▶ PROBLEM STATEMENT: Copy out, unchanged, the entries below from the "Click the Fleet Size slider's left handle" line to the final line. Omit pictures.
[INFORMATION]
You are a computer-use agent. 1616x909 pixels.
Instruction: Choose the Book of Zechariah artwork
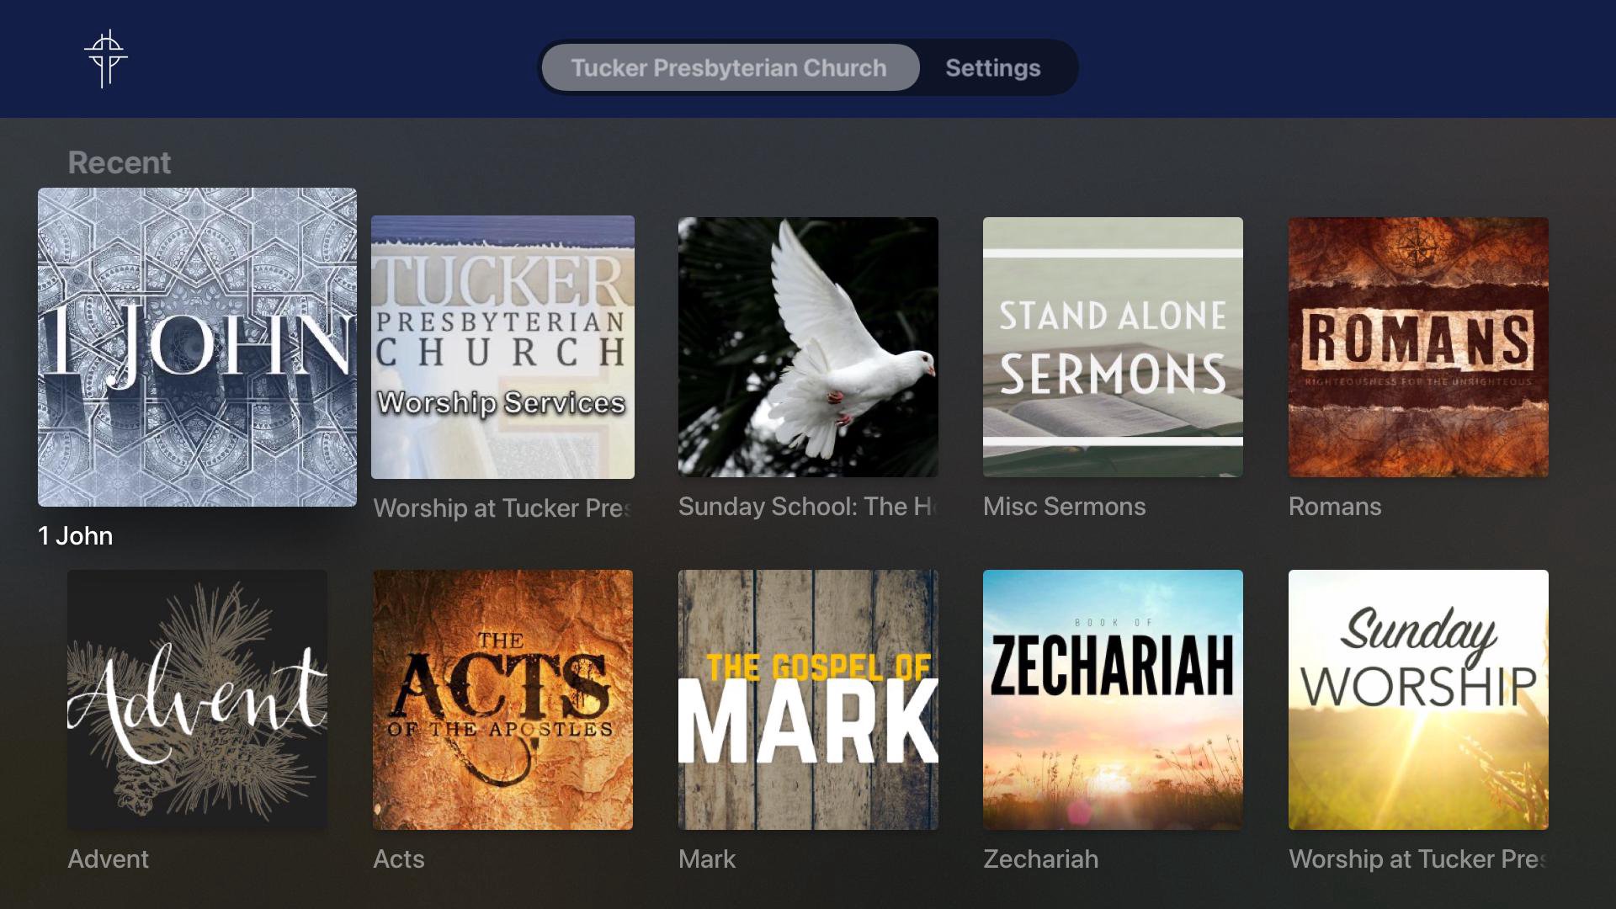point(1113,699)
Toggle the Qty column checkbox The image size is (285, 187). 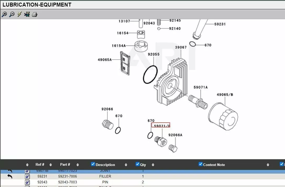pos(138,164)
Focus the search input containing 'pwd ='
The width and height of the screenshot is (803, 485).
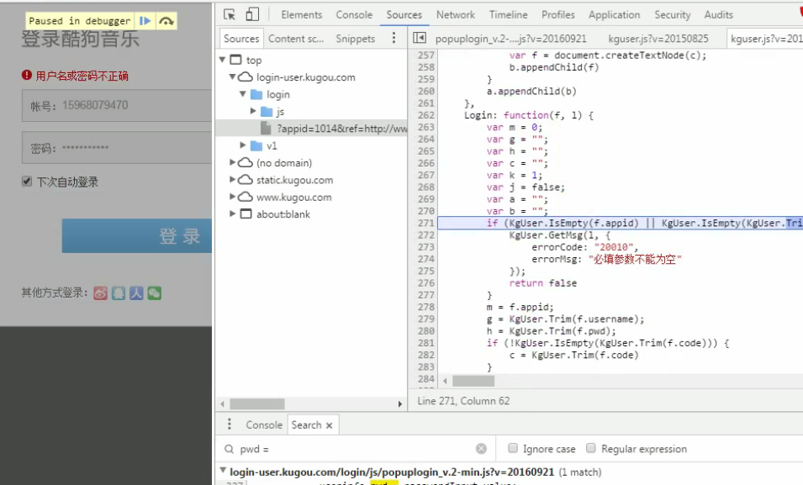353,449
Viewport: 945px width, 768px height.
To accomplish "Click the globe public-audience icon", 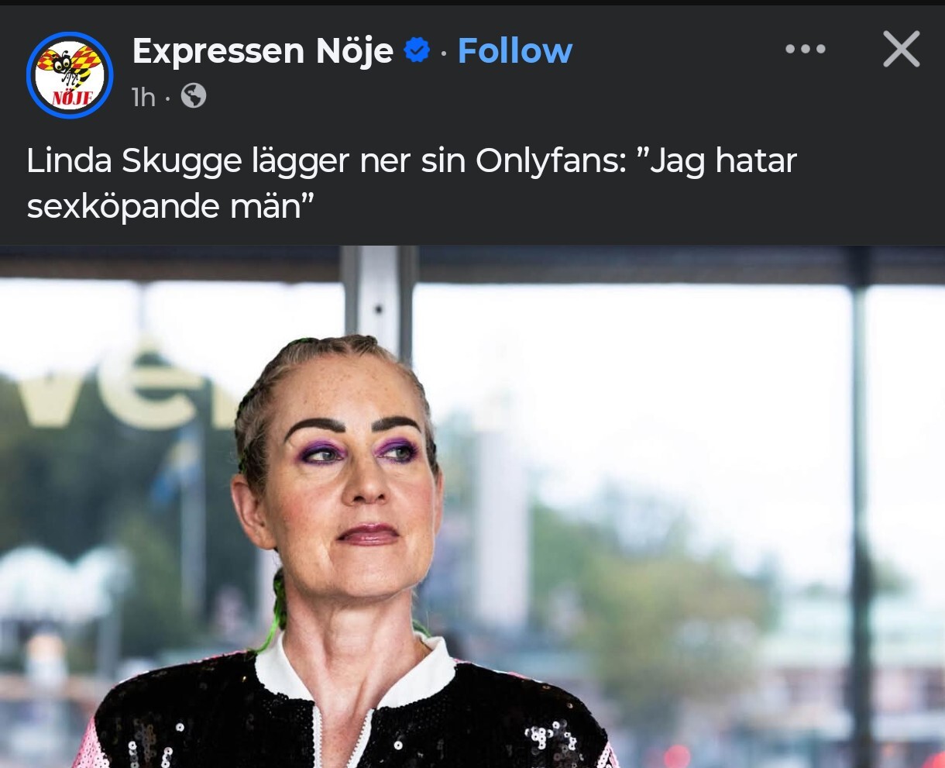I will pos(194,96).
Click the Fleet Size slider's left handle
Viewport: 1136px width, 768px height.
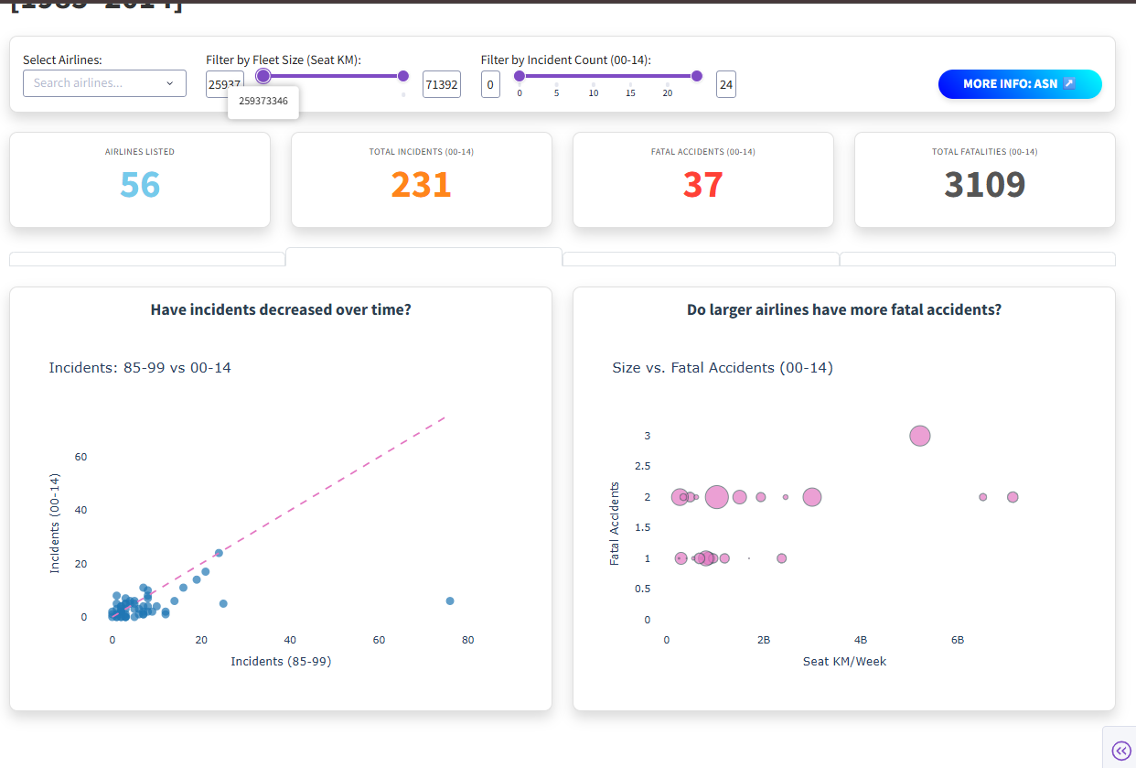(263, 76)
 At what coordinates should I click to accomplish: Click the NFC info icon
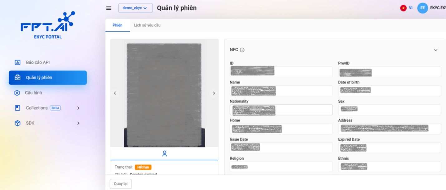tap(242, 50)

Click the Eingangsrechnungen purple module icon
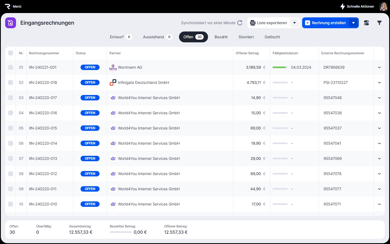tap(11, 23)
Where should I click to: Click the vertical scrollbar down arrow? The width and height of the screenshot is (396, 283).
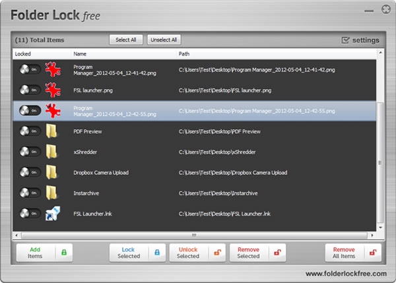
[/INFORMATION]
▶ ANSWER TO THE EXERCISE:
Click the Fleet Size slider's left handle
Viewport: 1136px width, 768px height.
(263, 76)
 At what coordinates should I click to accomplish: Click the NFC info icon
tap(242, 50)

Click the Eingangsrechnungen purple module icon
tap(11, 23)
Where should I click to: Click the vertical scrollbar down arrow? The width and height of the screenshot is (396, 283).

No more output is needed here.